我是靠谱客的博主时尚丝袜，这篇文章主要介绍[Paper Reading] Show, Attend and Tell: Neural Image Caption Generation with Visual Attention，现在分享给大家，希望可以做个参考。

论文链接：https://arxiv.org/pdf/1502.03044.pdf

代码链接：https://github.com/kelvinxu/arctic-captions & https://github.com/yunjey/show-attend-and-tell & https://github.com/jazzsaxmafia/show_attend_and_tell.tensorflow

主要贡献

在这篇文章中，作者将“注意力机制（Attention Mechanism）”引入了神经机器翻译（Neural Image Captioning）领域，提出了两种不同的注意力机制：‘Soft’ Deterministic Attention Mechanism & ‘Hard’ Stochastic Attention Mechanism。下图展示了"Show, Attend and Tell"模型的整体框架。
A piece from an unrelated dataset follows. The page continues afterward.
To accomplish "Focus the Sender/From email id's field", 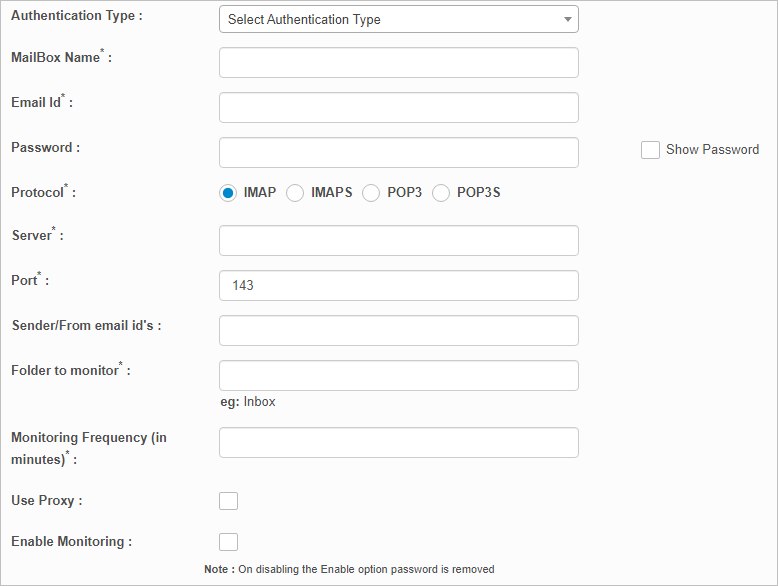I will 398,330.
注意力机制的关键点在于，如何从图像的特征向量a_i中计算得到上下文向量z_t。对于每一个位置i，注意力机制能够产生一个权重e_ti。在Hard Attention机制中，权重α_ti所扮演的角色是图像区域向量a_i在t时刻被选中作为解码器的信息的概率，有且只有一个区域会被选中，为此，引入变量s_t,i，当区域i被选中时为1，否则为0；在Soft Attention机制中，权重α_ti所扮演的角色是图像区域向量a_i在t时刻输入解码器的信息中所占的比例。（参考Attention机制论文阅读——Soft和Hard Attention，Multimodal —— 看图说话（Image Caption）任务的论文笔记（二）引入attention机制）

实验细节

在文章中，作者提出使用在ImageNet数据集上预训练好、不进行微调的VGGNet提取图像特征，将block5_conv4（Conv2D）提取到的feature map（14×14×512）reshape为196×512（L×D，L=196，D=512，即196个图像区域，每个区域特征向量的维度是512）的图像区域向量a_i。

To create the annotations a_i used by our decoder, we used the Oxford VGGnet pretrained on ImageNet without finetuning.
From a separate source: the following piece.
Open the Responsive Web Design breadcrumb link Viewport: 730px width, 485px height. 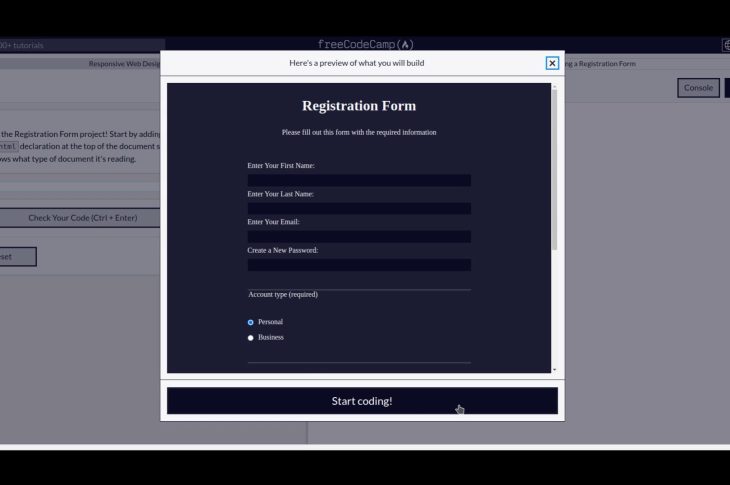point(124,64)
In our experiments we use the 14×14×512 feature map of the fourth convolutional layer before max pooling. This means our decoder operates on the flattened 196×512 (i.e L × D) encoding.

在文章中，作者指出，解码器LSTM初始的细胞状态（init_c）与隐层状态（init_h）由从图像中提取到的特征向量及两个独立的多层感知机（Multi-Layer Perception, MLP）决定。

The initial memory state and hidden state of the LSTM are predicted by an average of the annotation vectors fed through two separate MLPs(init,c and init,h).